* _What is expected_
Switch every "click" in the rows below to "tap", and write out the rows again with nothing else changed.

(Records from a dataset)
>>>
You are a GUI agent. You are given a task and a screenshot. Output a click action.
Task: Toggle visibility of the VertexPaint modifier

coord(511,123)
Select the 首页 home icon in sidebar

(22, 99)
<<<
* _Exercise response_
You are a GUI agent. You are given a task and a screenshot. Output a tap action.
Task: Toggle visibility of the VertexPaint modifier

coord(511,123)
Select the 首页 home icon in sidebar

(22, 99)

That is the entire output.